> Task objective
Rewrite the entries below with every "computer-use agent" changed to "desktop assistant", keeping everything else the same.

..............................

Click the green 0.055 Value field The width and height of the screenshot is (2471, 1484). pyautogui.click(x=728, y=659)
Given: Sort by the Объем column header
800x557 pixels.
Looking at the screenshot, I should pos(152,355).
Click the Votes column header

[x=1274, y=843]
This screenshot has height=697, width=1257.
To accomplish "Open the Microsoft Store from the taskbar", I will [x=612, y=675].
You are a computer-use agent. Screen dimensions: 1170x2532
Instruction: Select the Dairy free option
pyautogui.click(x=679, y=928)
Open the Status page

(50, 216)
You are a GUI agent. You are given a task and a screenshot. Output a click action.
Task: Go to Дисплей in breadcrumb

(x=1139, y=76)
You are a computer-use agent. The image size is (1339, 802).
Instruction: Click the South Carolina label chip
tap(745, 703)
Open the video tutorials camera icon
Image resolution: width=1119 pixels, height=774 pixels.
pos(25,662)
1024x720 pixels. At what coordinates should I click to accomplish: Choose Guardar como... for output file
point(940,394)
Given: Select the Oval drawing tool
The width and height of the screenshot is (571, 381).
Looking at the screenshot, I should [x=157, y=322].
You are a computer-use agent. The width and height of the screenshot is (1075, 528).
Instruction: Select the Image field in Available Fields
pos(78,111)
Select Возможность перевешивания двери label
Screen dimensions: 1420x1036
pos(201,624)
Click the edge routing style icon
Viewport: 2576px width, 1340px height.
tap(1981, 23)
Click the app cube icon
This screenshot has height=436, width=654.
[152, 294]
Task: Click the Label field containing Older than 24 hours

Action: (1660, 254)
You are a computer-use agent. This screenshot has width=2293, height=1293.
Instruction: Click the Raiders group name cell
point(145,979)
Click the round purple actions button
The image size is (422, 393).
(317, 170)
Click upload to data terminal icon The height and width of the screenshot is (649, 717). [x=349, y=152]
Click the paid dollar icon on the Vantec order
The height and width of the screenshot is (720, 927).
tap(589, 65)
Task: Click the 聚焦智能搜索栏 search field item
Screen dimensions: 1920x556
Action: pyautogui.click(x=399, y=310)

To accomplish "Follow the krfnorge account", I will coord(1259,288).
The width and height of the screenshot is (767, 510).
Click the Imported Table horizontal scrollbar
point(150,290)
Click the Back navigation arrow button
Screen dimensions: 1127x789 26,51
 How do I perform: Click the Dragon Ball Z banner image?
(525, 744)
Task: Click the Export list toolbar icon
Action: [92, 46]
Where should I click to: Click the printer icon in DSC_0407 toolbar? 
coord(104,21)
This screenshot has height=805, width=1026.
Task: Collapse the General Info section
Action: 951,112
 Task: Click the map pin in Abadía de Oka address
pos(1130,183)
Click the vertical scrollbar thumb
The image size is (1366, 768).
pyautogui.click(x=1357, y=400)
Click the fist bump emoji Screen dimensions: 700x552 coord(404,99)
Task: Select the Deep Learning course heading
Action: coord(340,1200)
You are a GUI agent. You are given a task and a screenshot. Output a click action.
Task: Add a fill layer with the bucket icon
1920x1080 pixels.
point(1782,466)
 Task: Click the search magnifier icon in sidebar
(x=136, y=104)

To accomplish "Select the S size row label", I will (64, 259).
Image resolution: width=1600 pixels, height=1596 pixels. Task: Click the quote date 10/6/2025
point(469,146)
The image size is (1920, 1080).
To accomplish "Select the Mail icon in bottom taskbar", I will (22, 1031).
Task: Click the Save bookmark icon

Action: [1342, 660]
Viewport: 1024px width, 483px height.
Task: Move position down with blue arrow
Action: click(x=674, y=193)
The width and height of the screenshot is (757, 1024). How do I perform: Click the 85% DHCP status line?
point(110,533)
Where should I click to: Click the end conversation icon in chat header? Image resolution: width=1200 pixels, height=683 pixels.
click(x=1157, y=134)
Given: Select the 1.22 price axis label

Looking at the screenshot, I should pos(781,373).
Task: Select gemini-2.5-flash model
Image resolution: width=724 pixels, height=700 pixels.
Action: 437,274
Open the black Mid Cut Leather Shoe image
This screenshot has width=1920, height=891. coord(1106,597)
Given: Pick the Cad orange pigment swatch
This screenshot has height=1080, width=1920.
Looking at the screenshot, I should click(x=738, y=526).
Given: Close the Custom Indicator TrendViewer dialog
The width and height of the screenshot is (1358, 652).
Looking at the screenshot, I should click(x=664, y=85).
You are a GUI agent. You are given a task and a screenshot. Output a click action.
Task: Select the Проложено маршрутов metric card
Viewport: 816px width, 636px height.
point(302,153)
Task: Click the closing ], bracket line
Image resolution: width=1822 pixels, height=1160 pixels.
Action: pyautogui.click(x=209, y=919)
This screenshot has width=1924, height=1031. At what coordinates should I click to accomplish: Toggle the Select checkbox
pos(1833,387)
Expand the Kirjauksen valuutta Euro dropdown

..............................

> Response below
Click the green 0.055 Value field The width and height of the screenshot is (2471, 1484). pyautogui.click(x=728, y=659)
Given: Sort by the Объем column header
800x557 pixels.
Looking at the screenshot, I should pos(152,355).
Click the Votes column header

[x=1274, y=843]
This screenshot has height=697, width=1257.
To accomplish "Open the Microsoft Store from the taskbar", I will [x=612, y=675].
You are a desktop assistant. Screen dimensions: 1170x2532
Instruction: Select the Dairy free option
pyautogui.click(x=679, y=928)
Open the Status page

(50, 216)
You are a GUI agent. You are given a task and a screenshot. Output a click action.
Task: Go to Дисплей in breadcrumb

(x=1139, y=76)
You are a desktop assistant. The image size is (1339, 802).
Instruction: Click the South Carolina label chip
tap(745, 703)
Open the video tutorials camera icon
Image resolution: width=1119 pixels, height=774 pixels.
pos(25,662)
1024x720 pixels. At what coordinates should I click to accomplish: Choose Guardar como... for output file
point(940,394)
Given: Select the Oval drawing tool
The width and height of the screenshot is (571, 381).
Looking at the screenshot, I should [x=157, y=322].
You are a desktop assistant. The width and height of the screenshot is (1075, 528).
Instruction: Select the Image field in Available Fields
pos(78,111)
Select Возможность перевешивания двери label
Screen dimensions: 1420x1036
pos(201,624)
Click the edge routing style icon
Viewport: 2576px width, 1340px height.
tap(1981, 23)
Click the app cube icon
This screenshot has height=436, width=654.
[152, 294]
Task: Click the Label field containing Older than 24 hours

Action: (1660, 254)
You are a desktop assistant. This screenshot has width=2293, height=1293.
Instruction: Click the Raiders group name cell
point(145,979)
Click the round purple actions button
The image size is (422, 393).
(317, 170)
Click upload to data terminal icon The height and width of the screenshot is (649, 717). [x=349, y=152]
Click the paid dollar icon on the Vantec order
The height and width of the screenshot is (720, 927).
tap(589, 65)
Task: Click the 聚焦智能搜索栏 search field item
Screen dimensions: 1920x556
Action: pyautogui.click(x=399, y=310)

To accomplish "Follow the krfnorge account", I will coord(1259,288).
The width and height of the screenshot is (767, 510).
Click the Imported Table horizontal scrollbar
point(150,290)
Click the Back navigation arrow button
Screen dimensions: 1127x789 26,51
 How do I perform: Click the Dragon Ball Z banner image?
(525, 744)
Task: Click the Export list toolbar icon
Action: [92, 46]
Where should I click to: Click the printer icon in DSC_0407 toolbar? 
coord(104,21)
This screenshot has height=805, width=1026.
Task: Collapse the General Info section
Action: 951,112
 Task: Click the map pin in Abadía de Oka address
pos(1130,183)
Click the vertical scrollbar thumb
The image size is (1366, 768).
pyautogui.click(x=1357, y=400)
Click the fist bump emoji Screen dimensions: 700x552 coord(404,99)
Task: Select the Deep Learning course heading
Action: coord(340,1200)
You are a GUI agent. You are given a task and a screenshot. Output a click action.
Task: Add a fill layer with the bucket icon
1920x1080 pixels.
point(1782,466)
 Task: Click the search magnifier icon in sidebar
(x=136, y=104)

To accomplish "Select the S size row label", I will (64, 259).
Image resolution: width=1600 pixels, height=1596 pixels. Task: Click the quote date 10/6/2025
point(469,146)
The image size is (1920, 1080).
To accomplish "Select the Mail icon in bottom taskbar", I will (22, 1031).
Task: Click the Save bookmark icon

Action: [1342, 660]
Viewport: 1024px width, 483px height.
Task: Move position down with blue arrow
Action: click(x=674, y=193)
The width and height of the screenshot is (757, 1024). How do I perform: Click the 85% DHCP status line?
point(110,533)
Where should I click to: Click the end conversation icon in chat header? Image resolution: width=1200 pixels, height=683 pixels.
click(x=1157, y=134)
Given: Select the 1.22 price axis label

Looking at the screenshot, I should pos(781,373).
Task: Select gemini-2.5-flash model
Image resolution: width=724 pixels, height=700 pixels.
Action: 437,274
Open the black Mid Cut Leather Shoe image
This screenshot has width=1920, height=891. coord(1106,597)
Given: Pick the Cad orange pigment swatch
This screenshot has height=1080, width=1920.
Looking at the screenshot, I should click(x=738, y=526).
Given: Close the Custom Indicator TrendViewer dialog
The width and height of the screenshot is (1358, 652).
Looking at the screenshot, I should click(x=664, y=85).
You are a GUI agent. You are given a task and a screenshot. Output a click action.
Task: Select the Проложено маршрутов metric card
Viewport: 816px width, 636px height.
point(302,153)
Task: Click the closing ], bracket line
Image resolution: width=1822 pixels, height=1160 pixels.
Action: pyautogui.click(x=209, y=919)
This screenshot has width=1924, height=1031. At what coordinates should I click to accomplish: Toggle the Select checkbox
pos(1833,387)
Expand the Kirjauksen valuutta Euro dropdown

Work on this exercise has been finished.